Podocarpus celatus
- Conservation status: Least Concern (IUCN 3.1)

Scientific classification
- Kingdom: Plantae
- Clade: Tracheophytes
- Clade: Gymnosperms
- Division: Pinophyta
- Class: Pinopsida
- Order: Araucariales
- Family: Podocarpaceae
- Genus: Podocarpus
- Species: P. celatus
- Binomial name: Podocarpus celatus de Laub.

= Podocarpus celatus =

- Genus: Podocarpus
- Species: celatus
- Authority: de Laub.
- Conservation status: LC

Species of conifer

Podocarpus celatus is a species of conifer in the family Podocarpaceae.
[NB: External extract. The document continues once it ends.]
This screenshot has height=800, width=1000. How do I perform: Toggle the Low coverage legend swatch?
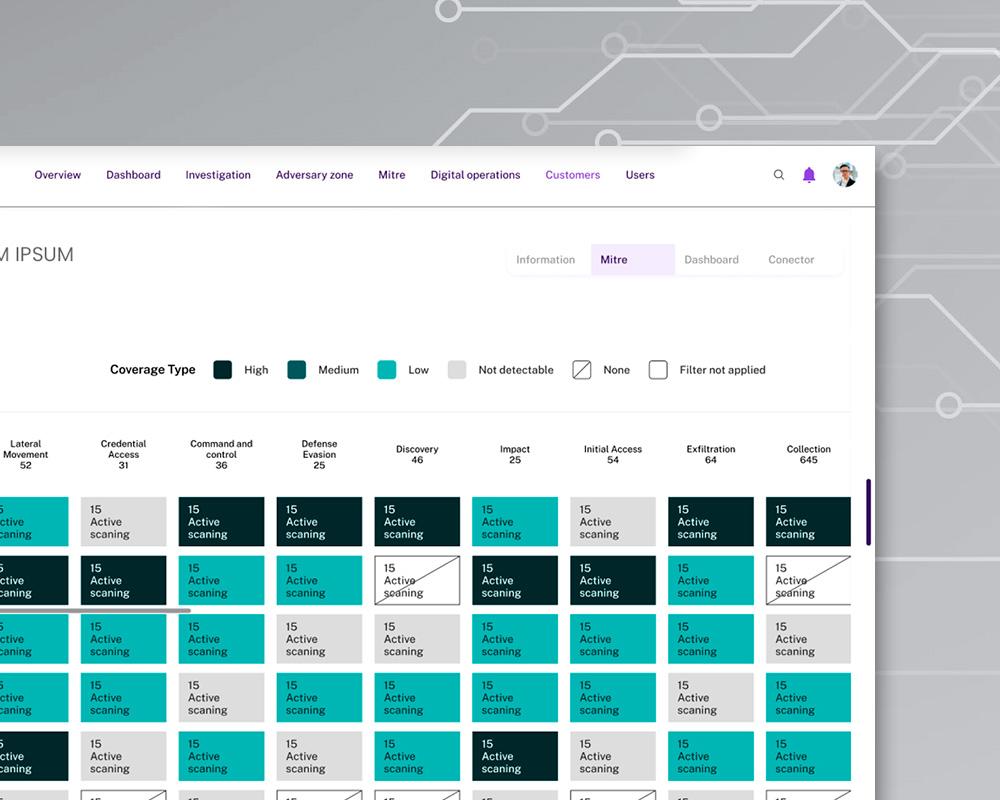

It is native to the Amazon rainforest.

==Description==
The species grows as a tree up to 10–25 m tall with narrowly elliptic or oblong leaves, 5–15 cm long and 1–2 cm wide, male cones 2–3 cm long; seeds 5–6 mm long.

==Distribution and habitat==
Podocarpus celatus grows in lowland rainforests and low montane rainforests between 130 m and 1400 m of elevation in Brazil, Colombia, Peru, Ecuador, Venezuela and Bolivia.

==Ecology==
This species grows on poor soil types: lateritic, sandstone and white sand.